### DOCUMENT EXTRACT
——————————

The central aim of our research is to gain knowledge about physical phenomena which occur in condensed matter systems. To achieve this we rely on the tools of many-body physics. Currently, we are investigating whether conducting states of the topological kind exist at an interface between an ideal conductor and an insulator. We are also developing a variational Monte Carlo technique for lattice models, which we are applying to the bosonic Hubbard models in various dimensions. Another ongoing project is the description of transport (conduction, superconductivity, and superfluidity) based on the total momentum and related quantities. We are also investigating generalizations of the magnetic translation group.


It was recently shown that the transport coefficient of ideal conduction, the Drude weight, can be expressed in terms of a topological invariant. This suggests that an interface between an ideal conductor and an insulator, across which the topological invariant abruptly changes its value, should exhibit topological edge states. We consider the edge at the interface of a simple tight-binding model and a band insulator. We find that crossings in the band structure (one dimensional Dirac points) appear when an interface is present in the system. We calculate the hopping energy along lines of bonds parallel to the interface as a function of distance from the interface. Similarly, we introduce a transport coefficient (Drude weight) which for charge currents running parallel to the interface. We find that charge mobility (both the kinetic energy and the Drude weight) is significantly enhanced in the tight-binding model near the interface.


An expansion, similar to the cumulant expansion in probability theory, is carried out for the Bargmann invariant, which is the quantity from which the Berry phase can be derived. The derivation shows that the first term in the expansion corresponds to the Berry phase itself, the higher order terms can be interpreted as the associated cumulants; spread, skew, kurtosis, etc. The gauge invariance of all of these quantities is also demonstrated.


Cumulants of a spin-1/2 particle in a precessing field


  • $C_1= -i \int d \chi \gamma_1$

  • $C_2= - \int d \chi [\gamma_2 - \gamma_2^2] $

  • $C_3= i \int d \chi [\gamma_3 - 3\gamma_2\gamma_1+2\gamma_1^3] $

  • $C_4= \int d \chi [\gamma_4 - 3\gamma_2^2 - 4 \gamma_3\gamma_1 + 12\gamma_1^2\gamma_2 - 6\gamma_1^4] $

——————————

### PROBLEM
Rewrite the part of the condensed matter research overview starting at "The central aim" and ending at "magnetic translation group.", putting "method" in place of "technique".

### GIVEN DATA
——————————

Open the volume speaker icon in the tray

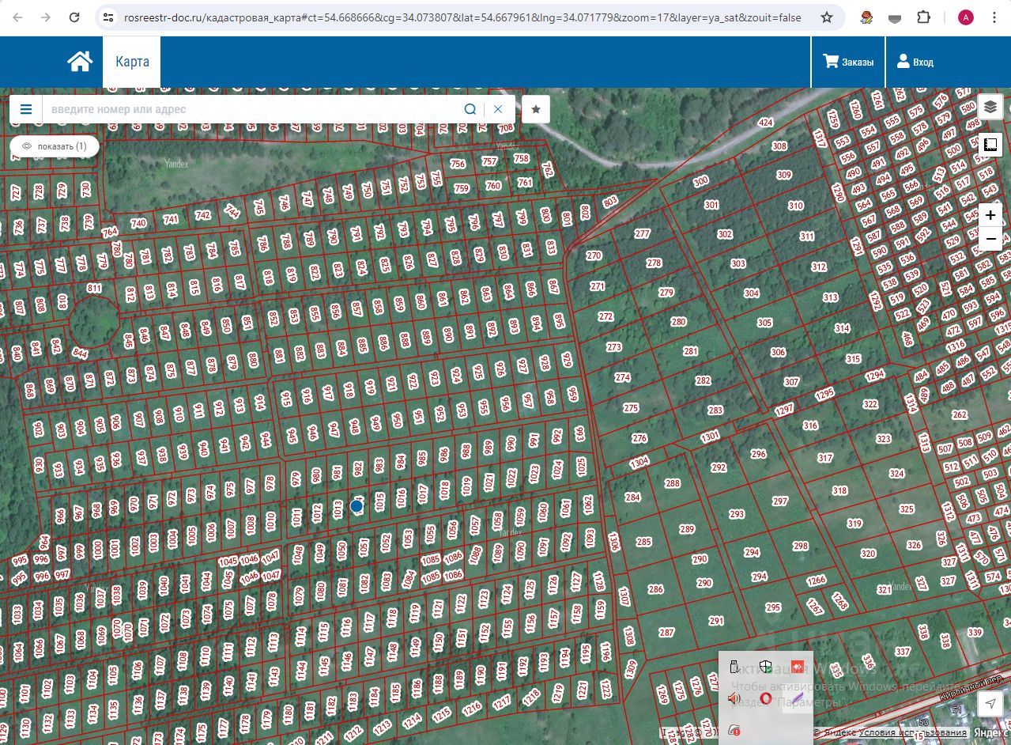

——————————

### EXPECTED ANSWER
The central aim of our research is to gain knowledge about physical phenomena which occur in condensed matter systems. To achieve this we rely on the tools of many-body physics. Currently, we are investigating whether conducting states of the topological kind exist at an interface between an ideal conductor and an insulator. We are also developing a variational Monte Carlo method for lattice models, which we are applying to the bosonic Hubbard models in various dimensions. Another ongoing project is the description of transport (conduction, superconductivity, and superfluidity) based on the total momentum and related quantities. We are also investigating generalizations of the magnetic translation group.